Mais tout à coup M. Le Tellier jeta cette alarme :

— « Qui va là ? qui va là ?… J’ai vu quelqu’un se glisser sous bois… Qui va là ?… Une ombre, vous dis-je, qui se… Ha ! »

Un éclair fulgura parmi les branches ; une détonation retentit dans le bois, tout près de Maxime ; de la fumée blanchâtre apparut ; le jeune homme s’abattit lourdement…

Sa mère, un fusil au poing, sortait de la fumée. Une femme de neige eût été moins blafarde. Elle vociférait :

— « Comme ça, ils ne le feront plus souffrir ! Il ne souffrira plus ! J’aime mieux ça, j’aime mieux ça ! »

— « Malheureuse ! ne sors pas ! » vociférait aussi M. Le Tellier. « Cache-toi ! Mais cache-toi donc ! »

La démente recula dans les broussailles, jusqu’à disparaître.

À ce moment précis, le corps de Maxime fut cahoté d’un grand soubresaut, et retomba. La stupeur des assistants se prolongeait.
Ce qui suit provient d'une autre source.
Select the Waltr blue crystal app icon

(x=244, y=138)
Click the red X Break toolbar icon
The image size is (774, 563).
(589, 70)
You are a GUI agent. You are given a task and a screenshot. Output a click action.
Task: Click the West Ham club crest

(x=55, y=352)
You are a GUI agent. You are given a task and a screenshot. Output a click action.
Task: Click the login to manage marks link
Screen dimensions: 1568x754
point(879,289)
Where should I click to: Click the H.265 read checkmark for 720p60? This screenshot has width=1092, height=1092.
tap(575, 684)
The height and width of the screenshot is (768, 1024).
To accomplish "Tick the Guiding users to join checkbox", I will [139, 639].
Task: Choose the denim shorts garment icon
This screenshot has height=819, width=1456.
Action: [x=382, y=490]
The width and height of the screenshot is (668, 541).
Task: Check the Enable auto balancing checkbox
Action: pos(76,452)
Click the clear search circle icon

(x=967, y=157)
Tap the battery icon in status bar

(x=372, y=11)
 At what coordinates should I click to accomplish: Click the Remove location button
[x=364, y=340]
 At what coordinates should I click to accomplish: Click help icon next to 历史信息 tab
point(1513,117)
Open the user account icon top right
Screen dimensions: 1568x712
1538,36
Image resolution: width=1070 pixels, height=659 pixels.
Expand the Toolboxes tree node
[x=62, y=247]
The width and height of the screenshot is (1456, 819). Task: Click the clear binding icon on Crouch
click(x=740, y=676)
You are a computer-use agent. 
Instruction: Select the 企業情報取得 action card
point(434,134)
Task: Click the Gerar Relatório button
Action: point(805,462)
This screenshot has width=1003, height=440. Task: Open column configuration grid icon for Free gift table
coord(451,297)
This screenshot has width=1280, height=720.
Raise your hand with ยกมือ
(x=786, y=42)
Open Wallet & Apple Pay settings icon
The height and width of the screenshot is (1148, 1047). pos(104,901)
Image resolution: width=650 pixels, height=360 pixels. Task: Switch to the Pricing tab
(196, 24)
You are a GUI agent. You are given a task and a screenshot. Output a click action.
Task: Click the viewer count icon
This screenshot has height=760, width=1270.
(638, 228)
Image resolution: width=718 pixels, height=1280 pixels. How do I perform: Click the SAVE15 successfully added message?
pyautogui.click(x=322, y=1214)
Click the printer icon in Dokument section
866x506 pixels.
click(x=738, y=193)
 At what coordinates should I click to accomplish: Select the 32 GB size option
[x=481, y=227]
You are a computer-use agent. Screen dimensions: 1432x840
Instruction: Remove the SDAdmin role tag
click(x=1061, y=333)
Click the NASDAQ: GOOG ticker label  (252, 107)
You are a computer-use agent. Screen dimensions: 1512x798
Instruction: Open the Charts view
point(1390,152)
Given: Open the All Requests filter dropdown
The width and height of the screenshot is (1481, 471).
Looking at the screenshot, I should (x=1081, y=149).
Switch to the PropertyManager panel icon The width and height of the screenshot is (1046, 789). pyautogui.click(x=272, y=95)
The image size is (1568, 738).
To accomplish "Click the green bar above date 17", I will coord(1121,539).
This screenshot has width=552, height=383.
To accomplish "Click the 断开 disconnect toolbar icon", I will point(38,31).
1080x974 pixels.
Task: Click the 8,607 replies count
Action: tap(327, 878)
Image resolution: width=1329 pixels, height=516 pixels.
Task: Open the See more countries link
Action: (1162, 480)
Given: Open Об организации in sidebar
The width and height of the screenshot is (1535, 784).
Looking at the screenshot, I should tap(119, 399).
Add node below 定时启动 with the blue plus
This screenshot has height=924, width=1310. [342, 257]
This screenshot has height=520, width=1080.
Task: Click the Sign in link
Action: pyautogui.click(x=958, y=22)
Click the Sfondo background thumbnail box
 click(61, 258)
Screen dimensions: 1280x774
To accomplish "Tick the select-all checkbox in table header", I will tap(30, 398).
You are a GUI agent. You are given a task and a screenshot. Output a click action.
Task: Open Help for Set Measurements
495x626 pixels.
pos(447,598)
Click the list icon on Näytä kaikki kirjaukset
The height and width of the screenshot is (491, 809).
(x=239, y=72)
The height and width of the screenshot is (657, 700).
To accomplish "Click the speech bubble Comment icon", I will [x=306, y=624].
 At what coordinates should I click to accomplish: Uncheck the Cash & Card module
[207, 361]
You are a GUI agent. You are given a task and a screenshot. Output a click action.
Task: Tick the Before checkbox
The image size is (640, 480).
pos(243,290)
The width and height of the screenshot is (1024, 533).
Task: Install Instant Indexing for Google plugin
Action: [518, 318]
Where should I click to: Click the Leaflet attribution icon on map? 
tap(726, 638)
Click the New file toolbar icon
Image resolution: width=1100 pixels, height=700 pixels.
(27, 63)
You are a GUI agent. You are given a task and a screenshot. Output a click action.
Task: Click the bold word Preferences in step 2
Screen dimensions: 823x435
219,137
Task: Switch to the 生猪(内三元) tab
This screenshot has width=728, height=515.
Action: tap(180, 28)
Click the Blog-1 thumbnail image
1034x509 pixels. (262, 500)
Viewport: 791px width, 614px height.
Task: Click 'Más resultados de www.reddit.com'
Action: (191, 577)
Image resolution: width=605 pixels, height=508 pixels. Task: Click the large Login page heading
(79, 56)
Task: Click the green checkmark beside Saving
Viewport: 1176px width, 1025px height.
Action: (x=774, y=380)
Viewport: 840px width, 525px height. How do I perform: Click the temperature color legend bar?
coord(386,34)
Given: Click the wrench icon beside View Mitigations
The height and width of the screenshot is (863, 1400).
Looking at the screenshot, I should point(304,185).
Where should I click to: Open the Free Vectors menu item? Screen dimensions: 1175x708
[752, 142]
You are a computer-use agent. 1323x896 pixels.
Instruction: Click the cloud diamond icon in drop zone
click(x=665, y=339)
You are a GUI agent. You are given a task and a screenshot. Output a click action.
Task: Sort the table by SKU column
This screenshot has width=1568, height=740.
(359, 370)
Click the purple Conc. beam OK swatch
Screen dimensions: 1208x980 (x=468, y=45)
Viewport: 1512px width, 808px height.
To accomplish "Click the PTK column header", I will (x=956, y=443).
Pareil au regard du serpent, fascinateur des yeux, — le bourdonnement du Sarvant magnétisait leurs oreilles.

Puis cette sonorité obscure et grave sembla tout à coup s’affaiblir, s’éloigner au fond des poitrines, et l’on n’entendit plus que la nature et le matin.

M. Le Tellier interpella Mme Arquedouve. Il était si bouleversé, que l’aveugle ne savait pas qui venait de parler.

— « Ma mère, je vous demande si vous croyez qu’ils sont partis… ou du moins si… la force n’est plus là… si le fluide est remonté… si l’aimantation a cessé d’agir… »

— « Il n’y a plus rien, à ma connaissance. »

— « Comment ! » dit M. Monbardeau. « Ils auraient abandonné Maxime ?… Oh ! alors, c’est qu’il est mort ! Vite, allons voir !… C’est qu’il est mort ! Ils n’ont que faire d’un cadavre, ces vivisecteurs ! Voilà pourquoi ils l’ont laissé ! »

Tous ensemble ils marchaient vers la forme étendue.

— « Ah ! saperlotte, saperlotte ! » fit tout bas le médecin. « En pleine tête ! En plein rocher ! Ah ! saperlotte !… — Non ! » s’exclama-t-il. « Pas mort ! Il respire !… Vivant ! mais il a bien l’air d’un mort. Ah ! les canailles ! Ils n’ont pas vu ça de là-haut, avec leurs télescopes ! Ça ne m’étonne pas, d’ailleurs, à cinquante kilomètres ! »

— « Vivant ? » Mme Le Tellier sortait du bois. « Vivant ? Maxime ?… Il nous reste et je ne l’ai pas tué ?… »

Elle riait aux éclats, la chère bienheureuse dame ; elle embrassait le visage inanimé de son garçon. Et sa chevelure dénouée, mi-partie rousse et blanche, s’épandait bizarrement.

Or déjà, sans distinction de sexe, les vieux serviteurs et les jeunes domestiques buvaient l’alcool qui suit les passes émouvantes.

Et ce fut ce jour-là, onzième du mois d’août, que le vent de sud-est commença de souffler.